Collection entries
● ● ● ●
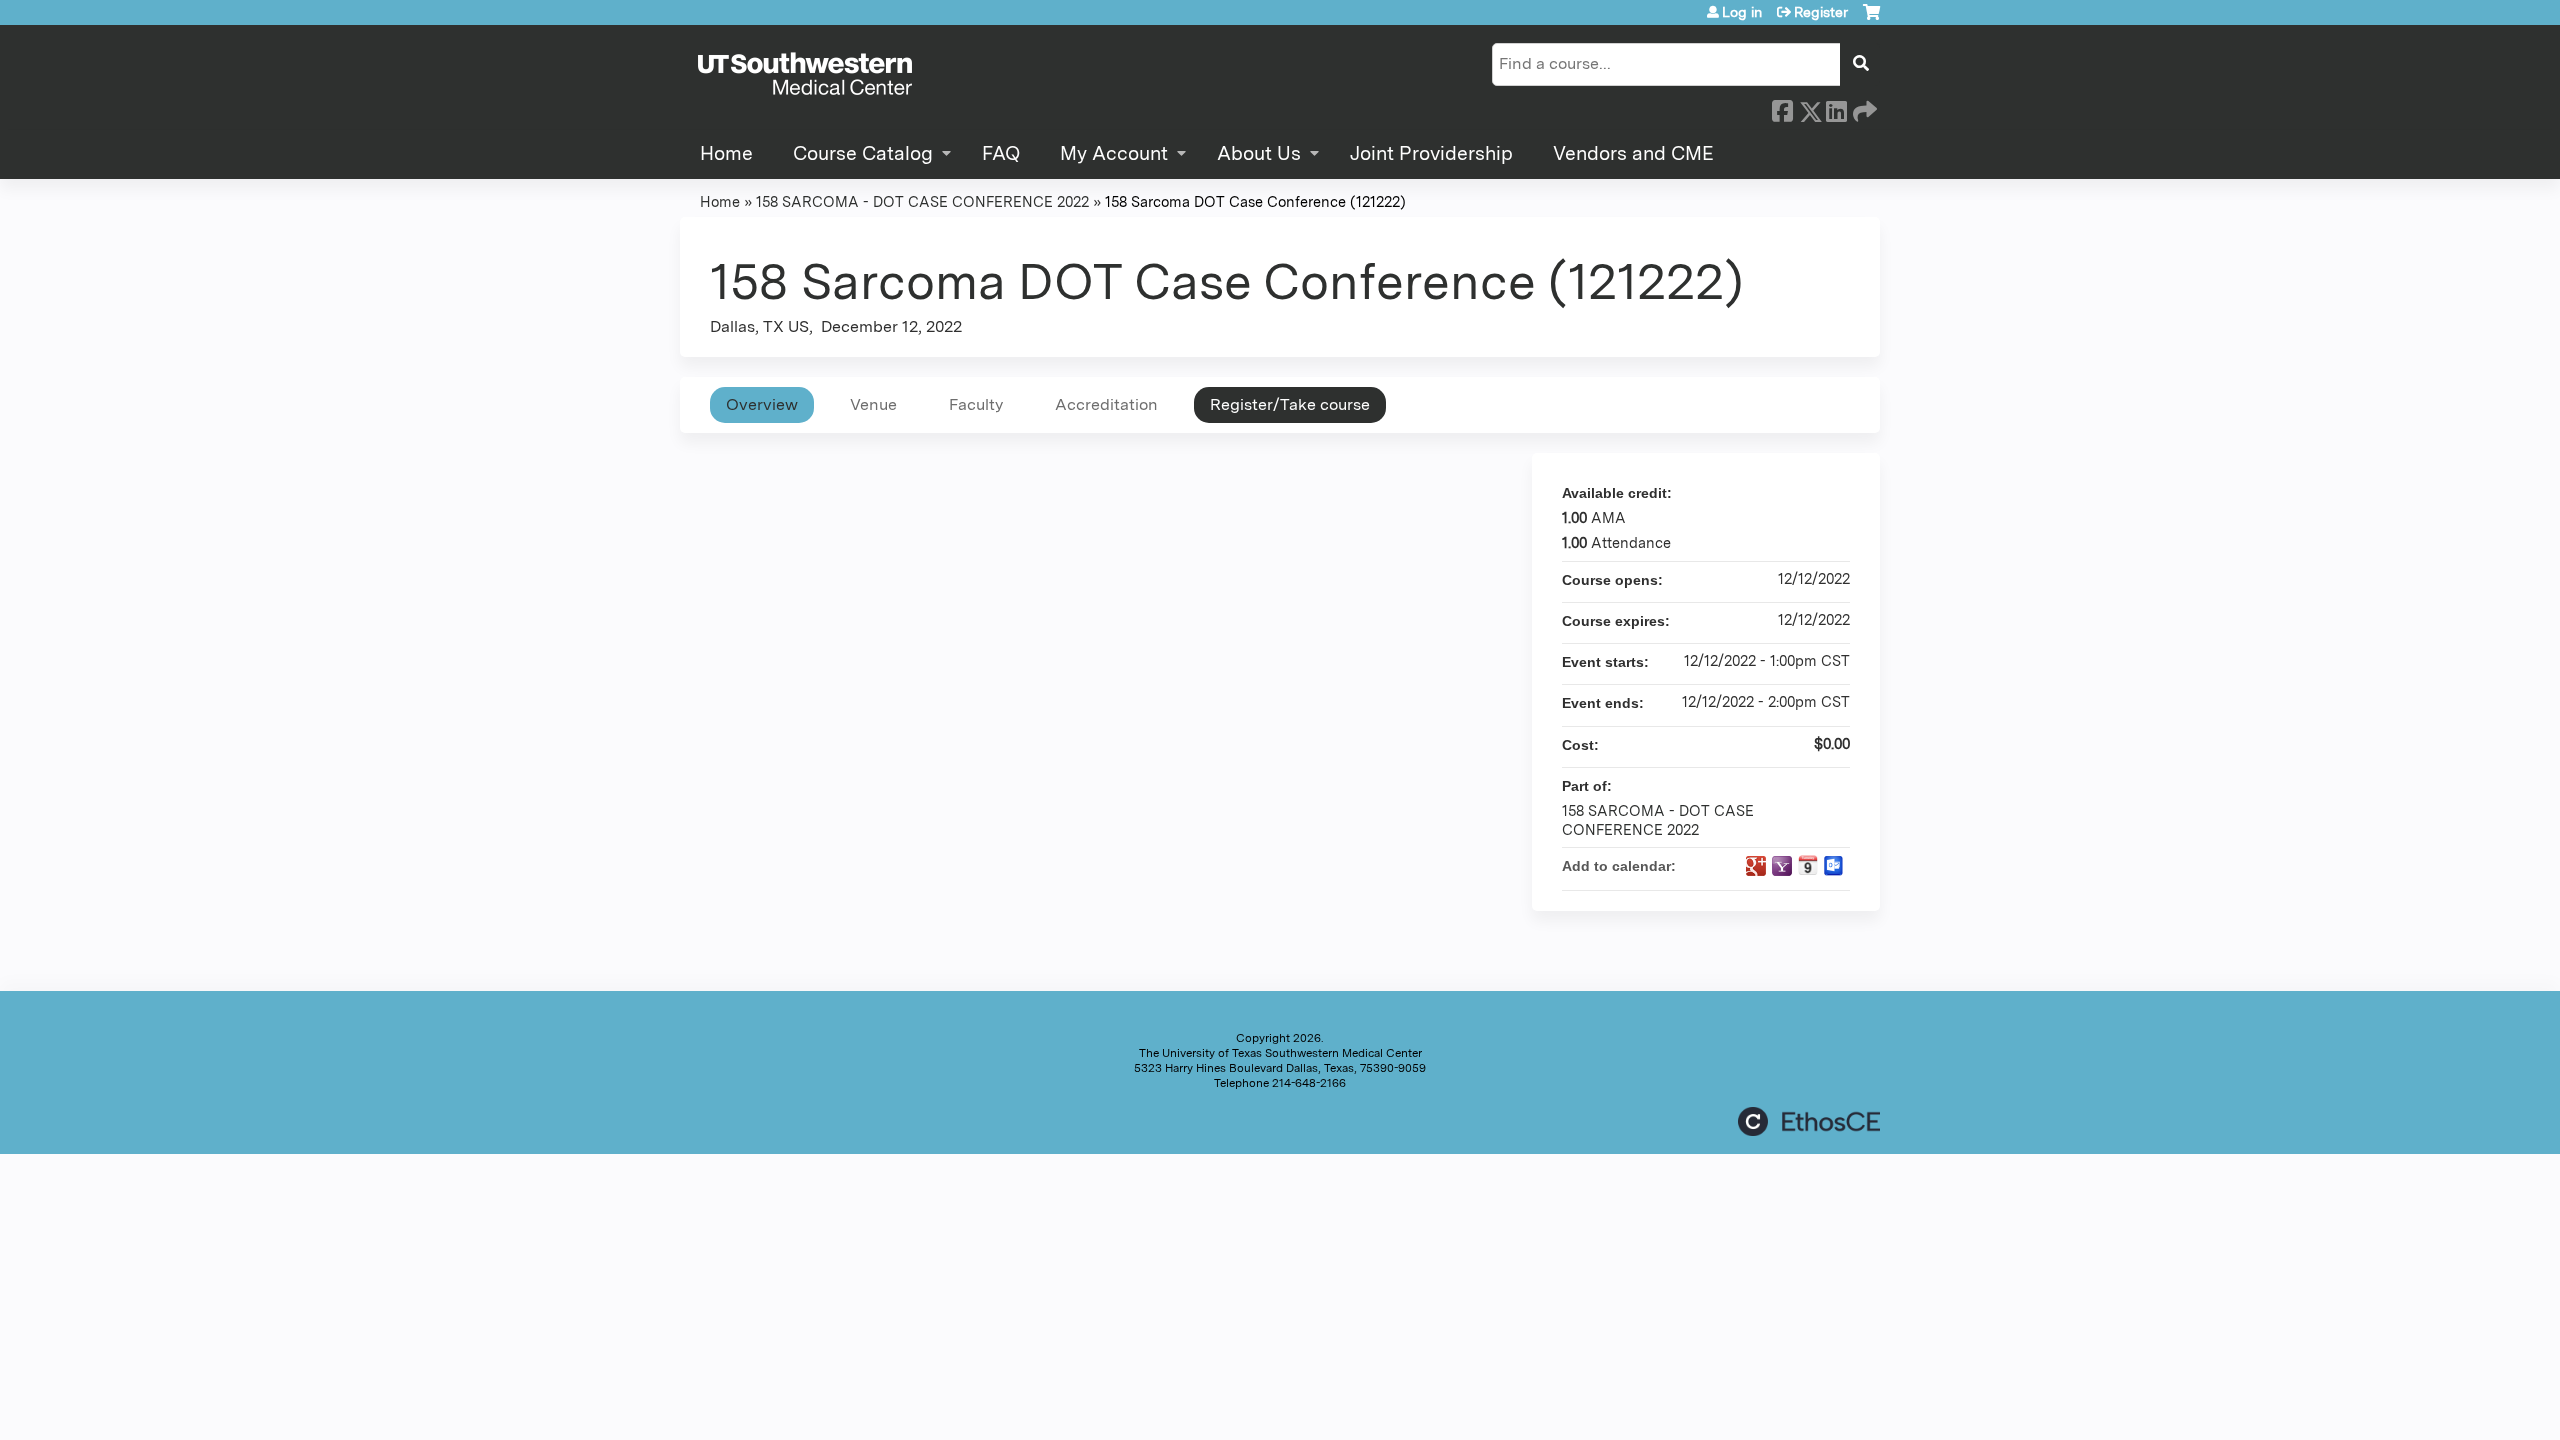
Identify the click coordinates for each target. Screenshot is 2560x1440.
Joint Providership (1431, 153)
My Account (1114, 153)
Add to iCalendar (1808, 865)
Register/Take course (1290, 404)
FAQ (1001, 153)
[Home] (805, 75)
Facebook (1782, 108)
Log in (1742, 12)
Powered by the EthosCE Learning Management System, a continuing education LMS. (1809, 1121)
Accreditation (1106, 404)
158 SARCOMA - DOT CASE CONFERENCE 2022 (922, 201)
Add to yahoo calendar (1782, 866)
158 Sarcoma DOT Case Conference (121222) (1255, 201)
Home (726, 153)
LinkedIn (1836, 108)
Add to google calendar (1756, 866)
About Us (1259, 153)
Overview (762, 404)
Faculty (976, 404)
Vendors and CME (1633, 153)
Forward (1863, 108)
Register (1821, 12)
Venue (873, 404)
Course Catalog (863, 153)
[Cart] (1871, 19)
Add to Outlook (1834, 866)
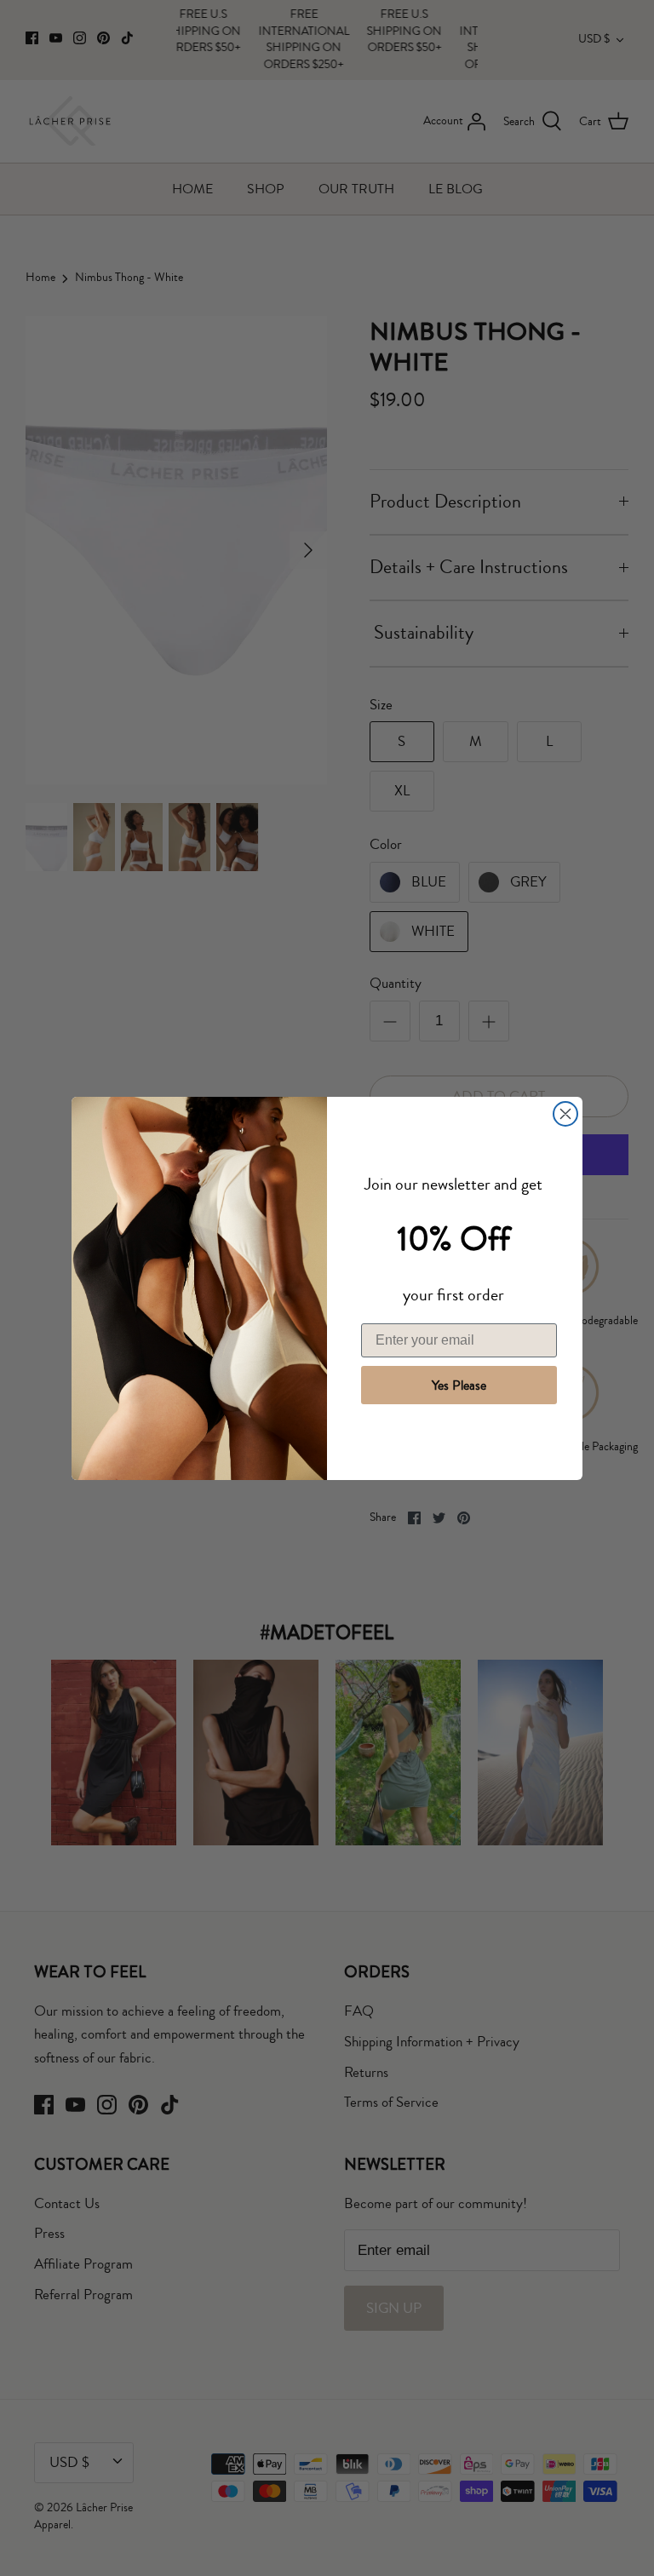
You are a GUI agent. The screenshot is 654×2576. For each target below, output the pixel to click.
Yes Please (459, 1385)
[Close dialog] (565, 1114)
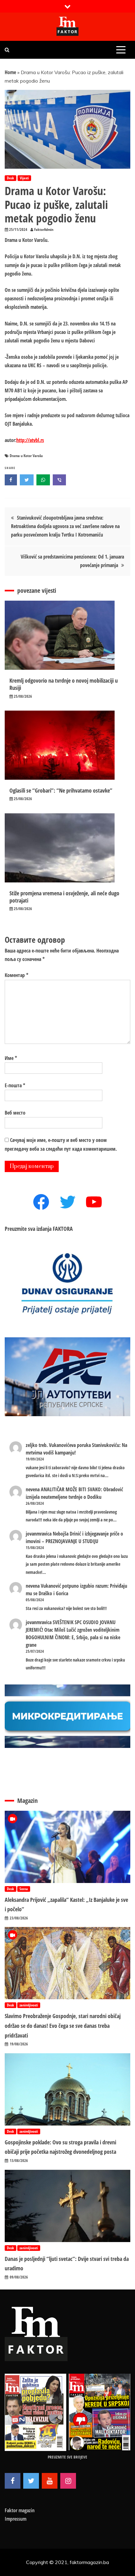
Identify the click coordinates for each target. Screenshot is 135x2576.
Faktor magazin (20, 2510)
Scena (23, 1888)
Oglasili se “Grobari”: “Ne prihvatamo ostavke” (60, 790)
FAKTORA (63, 1228)
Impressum (15, 2518)
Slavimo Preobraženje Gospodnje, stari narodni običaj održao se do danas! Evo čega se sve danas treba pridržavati (63, 2025)
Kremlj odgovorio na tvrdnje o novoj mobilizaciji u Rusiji (63, 684)
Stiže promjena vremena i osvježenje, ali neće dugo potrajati (64, 896)
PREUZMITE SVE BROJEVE (67, 2457)
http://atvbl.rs (30, 440)
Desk (10, 178)
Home (10, 72)
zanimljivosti (28, 2005)
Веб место (15, 1112)
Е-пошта (15, 1085)
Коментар (16, 975)
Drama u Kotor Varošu (26, 455)
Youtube (49, 2481)
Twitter (31, 2481)
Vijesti (24, 178)
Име (11, 1058)
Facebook (12, 2481)
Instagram (68, 2481)
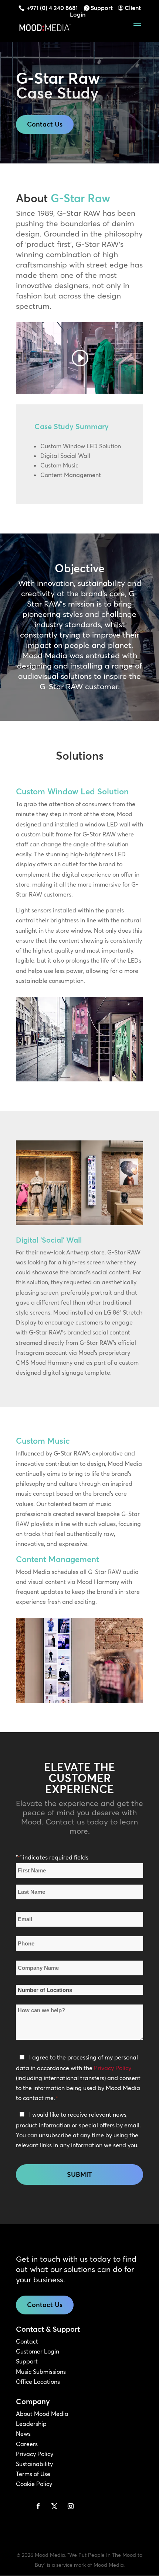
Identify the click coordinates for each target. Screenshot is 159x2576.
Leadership (31, 2423)
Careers (27, 2444)
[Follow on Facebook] (38, 2506)
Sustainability (34, 2464)
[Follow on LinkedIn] (22, 2506)
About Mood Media (42, 2413)
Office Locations (38, 2381)
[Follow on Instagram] (71, 2506)
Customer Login (37, 2351)
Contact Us (44, 124)
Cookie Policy (34, 2483)
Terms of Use (33, 2473)
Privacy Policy (112, 2068)
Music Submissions (41, 2371)
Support (102, 7)
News (23, 2433)
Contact (27, 2341)
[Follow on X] (54, 2506)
● ● ● ●
▸ WORK INSTRUCTION:
Only the lines from the start of the records to the one containing "News (23, 2433)" should be repeated, exactly and with both ends kept; drop any pictures.

▸ RESPONSE AREA:
Identify the click coordinates for each target. Screenshot is 2560x1440.
Joint Providership (1431, 153)
My Account (1114, 153)
Add to iCalendar (1808, 865)
Register/Take course (1290, 404)
FAQ (1001, 153)
[Home] (805, 75)
Facebook (1782, 108)
Log in (1742, 12)
Powered by the EthosCE Learning Management System, a continuing education LMS. (1809, 1121)
Accreditation (1106, 404)
158 SARCOMA - DOT CASE CONFERENCE 2022 (922, 201)
Add to yahoo calendar (1782, 866)
158 Sarcoma DOT Case Conference (121222) (1255, 201)
Home (726, 153)
LinkedIn (1836, 108)
Add to google calendar (1756, 866)
About Us (1259, 153)
Overview (762, 404)
Faculty (976, 404)
Vendors and CME (1633, 153)
Forward (1863, 108)
Register (1821, 12)
Venue (873, 404)
Course Catalog (863, 153)
[Cart] (1871, 19)
Add to Outlook (1834, 866)
You are a GUI agent. The screenshot is 654×2576. For each target below, output the pixel to click.
Yes Please (459, 1385)
[Close dialog] (565, 1114)
Identify the click coordinates for each target. Screenshot is 135x2576.
Faktor magazin (20, 2510)
Scena (23, 1888)
Oglasili se “Grobari”: “Ne prihvatamo ostavke” (60, 790)
FAKTORA (63, 1228)
Impressum (15, 2518)
Slavimo Preobraženje Gospodnje, stari narodni običaj održao se do danas! Evo čega se sve danas treba pridržavati (63, 2025)
Kremlj odgovorio na tvrdnje o novoj mobilizaciji u Rusiji (63, 684)
Stiže promjena vremena i osvježenje, ali neće dugo potrajati (64, 896)
PREUZMITE SVE BROJEVE (67, 2457)
http://atvbl.rs (30, 440)
Desk (10, 178)
Home (10, 72)
zanimljivosti (28, 2005)
Веб место (15, 1112)
Е-пошта (15, 1085)
Коментар (16, 975)
Drama u Kotor Varošu (26, 455)
Youtube (49, 2481)
Twitter (31, 2481)
Vijesti (24, 178)
Име (11, 1058)
Facebook (12, 2481)
Instagram (68, 2481)
Identify the click coordinates for each target. Screenshot is 159x2576.
Leadership (31, 2423)
Careers (27, 2444)
[Follow on Facebook] (38, 2506)
Sustainability (34, 2464)
[Follow on LinkedIn] (22, 2506)
About Mood Media (42, 2413)
Office Locations (38, 2381)
[Follow on Instagram] (71, 2506)
Customer Login (37, 2351)
Contact Us (44, 124)
Cookie Policy (34, 2483)
Terms of Use (33, 2473)
Privacy Policy (112, 2068)
Music Submissions (41, 2371)
Support (102, 7)
News (23, 2433)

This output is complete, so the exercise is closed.